Du côté de Béziers, vers le village de Tourbes, s’étale une vaste portion de campagne qu’on dénomme l’Étang. La mer venait donc autrefois jusqu’à nous, jusqu’au pic Saint-Siméon où tous les lundis de Pentecôte, les gens du peuple montent, en commémoration de quelque fête religieuse, manger la coque. Mais puis-je croire pourtant à cette gravure du Tassin qui montre, au XVIIe siècle, des bateaux à voile évoluant dans le voisinage de mes collines couvertes de bosquets ?… Au XVIIe siècle, Pézénas connut vraiment la souveraineté. La capitale du Bas-Languedoc n’était plus Montpellier, mais Pézénas.
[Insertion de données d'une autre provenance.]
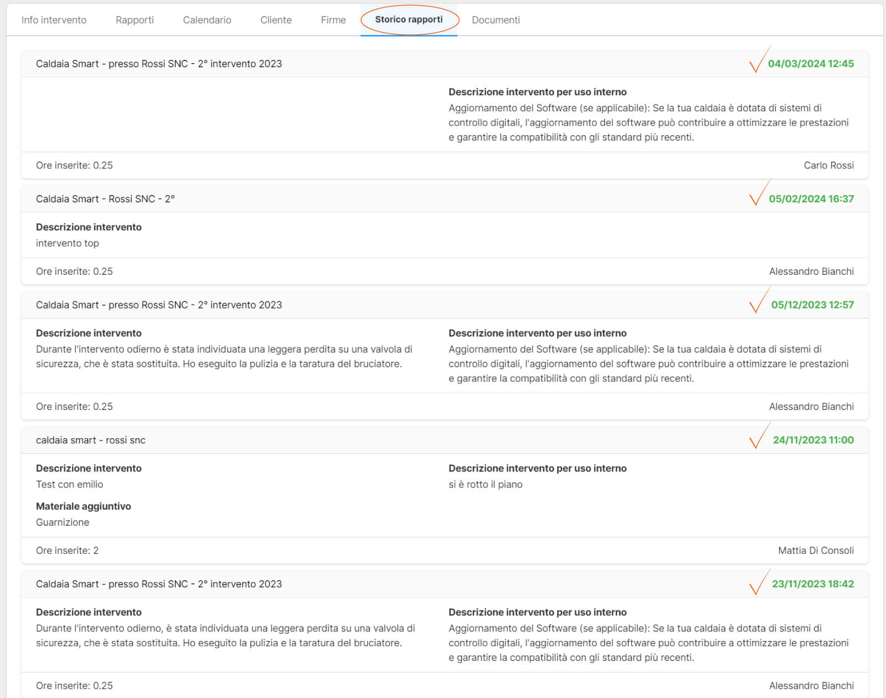Click the 05/02/2024 16:37 report date
This screenshot has height=698, width=886.
(811, 199)
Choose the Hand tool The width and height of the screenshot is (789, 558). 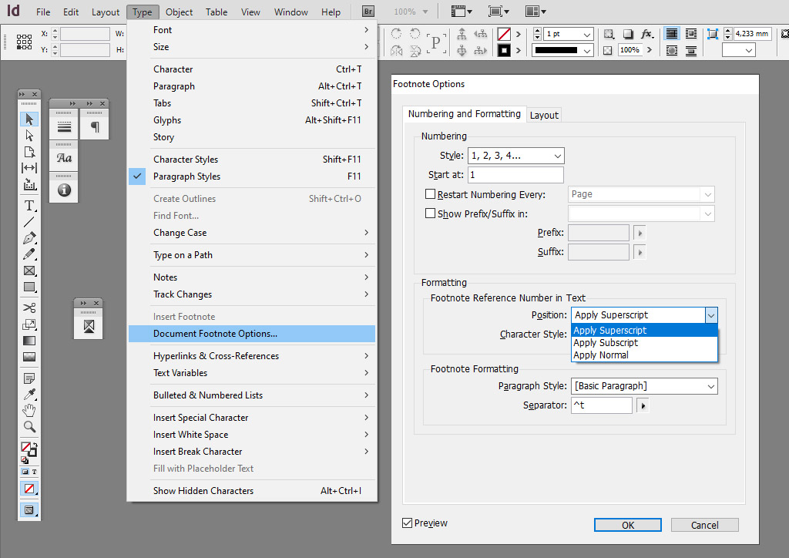29,409

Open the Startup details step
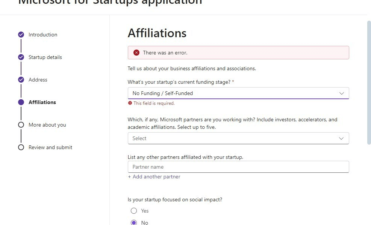tap(45, 57)
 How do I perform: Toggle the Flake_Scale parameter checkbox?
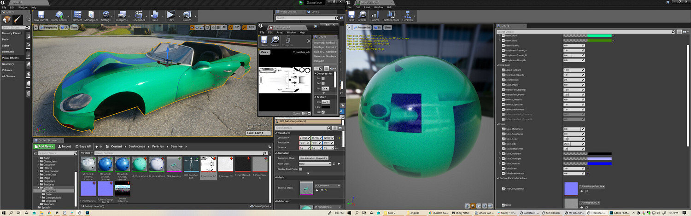click(x=503, y=139)

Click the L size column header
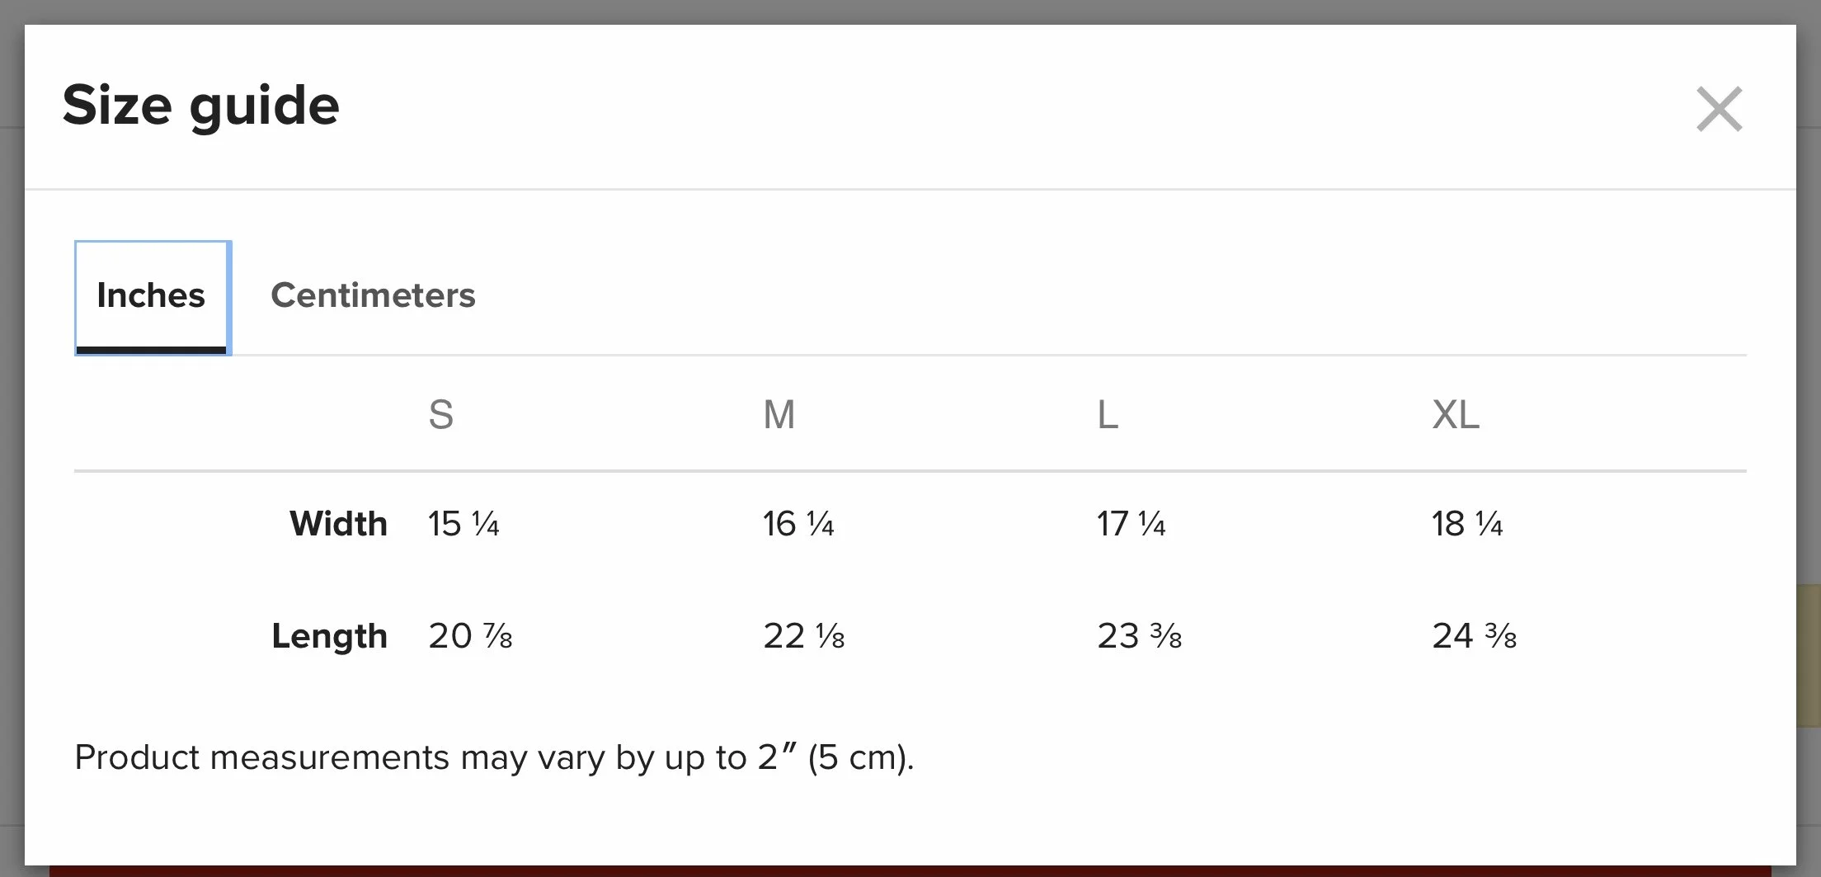click(x=1108, y=414)
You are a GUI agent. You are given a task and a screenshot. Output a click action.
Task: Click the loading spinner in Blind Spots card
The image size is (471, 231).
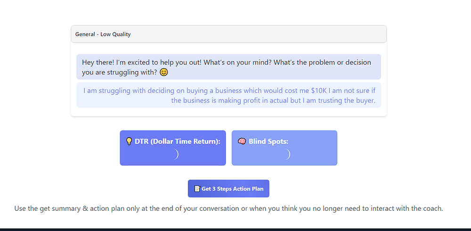coord(286,154)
Le Mercure Galant la vantait comme « une des plus belles villes qu’on pût voir en Europe, bien bâtie, toute de pierres de taille, agréable d’esplanades fort spacieuses, de promenades aux fraîches verdures, surtout le Pré Saint-Jean, qui, à la sortie de la Porte Royale, s’allongeait à perte de vue. » Son château fut démoli par ordre de Richelieu, après la sédition de Gaston

  1. Au XVIIe siècle, on appelait quai une promenade relevée.